(Data items)
+---+

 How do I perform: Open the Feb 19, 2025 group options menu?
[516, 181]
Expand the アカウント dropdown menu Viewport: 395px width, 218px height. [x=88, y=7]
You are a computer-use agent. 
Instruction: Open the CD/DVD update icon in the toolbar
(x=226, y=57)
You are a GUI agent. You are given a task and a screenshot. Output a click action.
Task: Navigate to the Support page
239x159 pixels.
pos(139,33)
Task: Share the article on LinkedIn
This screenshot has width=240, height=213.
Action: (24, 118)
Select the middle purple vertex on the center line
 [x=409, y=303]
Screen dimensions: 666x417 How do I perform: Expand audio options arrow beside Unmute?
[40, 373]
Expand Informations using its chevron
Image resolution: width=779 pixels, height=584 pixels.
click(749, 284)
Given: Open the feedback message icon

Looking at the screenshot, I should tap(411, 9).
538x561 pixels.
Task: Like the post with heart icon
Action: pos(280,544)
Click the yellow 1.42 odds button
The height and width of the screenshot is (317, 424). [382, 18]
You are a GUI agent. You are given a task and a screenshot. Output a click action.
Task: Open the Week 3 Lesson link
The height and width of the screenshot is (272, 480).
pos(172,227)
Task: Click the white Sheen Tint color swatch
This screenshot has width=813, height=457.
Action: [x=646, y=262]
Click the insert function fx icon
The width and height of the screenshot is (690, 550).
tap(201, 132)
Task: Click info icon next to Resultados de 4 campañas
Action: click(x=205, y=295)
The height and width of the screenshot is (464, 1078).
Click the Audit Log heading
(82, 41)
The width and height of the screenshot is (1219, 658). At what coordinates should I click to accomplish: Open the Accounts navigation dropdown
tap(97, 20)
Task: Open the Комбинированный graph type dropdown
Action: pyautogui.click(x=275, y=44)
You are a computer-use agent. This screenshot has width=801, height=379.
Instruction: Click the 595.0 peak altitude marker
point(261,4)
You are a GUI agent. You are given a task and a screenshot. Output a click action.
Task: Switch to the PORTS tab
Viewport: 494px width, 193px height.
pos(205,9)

+---+

## What is needed:
Give the data back exactly as it stands.

## Solution for this task:
 How do I perform: Open the Feb 19, 2025 group options menu?
[516, 181]
Expand the アカウント dropdown menu Viewport: 395px width, 218px height. [x=88, y=7]
You are a computer-use agent. 
Instruction: Open the CD/DVD update icon in the toolbar
(x=226, y=57)
You are a GUI agent. You are given a task and a screenshot. Output a click action.
Task: Navigate to the Support page
239x159 pixels.
pos(139,33)
Task: Share the article on LinkedIn
This screenshot has width=240, height=213.
Action: (24, 118)
Select the middle purple vertex on the center line
 [x=409, y=303]
Screen dimensions: 666x417 How do I perform: Expand audio options arrow beside Unmute?
[40, 373]
Expand Informations using its chevron
Image resolution: width=779 pixels, height=584 pixels.
click(749, 284)
Given: Open the feedback message icon

Looking at the screenshot, I should tap(411, 9).
538x561 pixels.
Task: Like the post with heart icon
Action: pos(280,544)
Click the yellow 1.42 odds button
The height and width of the screenshot is (317, 424). [382, 18]
You are a GUI agent. You are given a task and a screenshot. Output a click action.
Task: Open the Week 3 Lesson link
The height and width of the screenshot is (272, 480).
pos(172,227)
Task: Click the white Sheen Tint color swatch
This screenshot has width=813, height=457.
Action: [x=646, y=262]
Click the insert function fx icon
The width and height of the screenshot is (690, 550).
tap(201, 132)
Task: Click info icon next to Resultados de 4 campañas
Action: click(x=205, y=295)
The height and width of the screenshot is (464, 1078).
Click the Audit Log heading
(82, 41)
The width and height of the screenshot is (1219, 658). At what coordinates should I click to accomplish: Open the Accounts navigation dropdown
tap(97, 20)
Task: Open the Комбинированный graph type dropdown
Action: pyautogui.click(x=275, y=44)
You are a computer-use agent. This screenshot has width=801, height=379.
Instruction: Click the 595.0 peak altitude marker
point(261,4)
You are a GUI agent. You are given a task and a screenshot. Output a click action.
Task: Switch to the PORTS tab
Viewport: 494px width, 193px height.
pos(205,9)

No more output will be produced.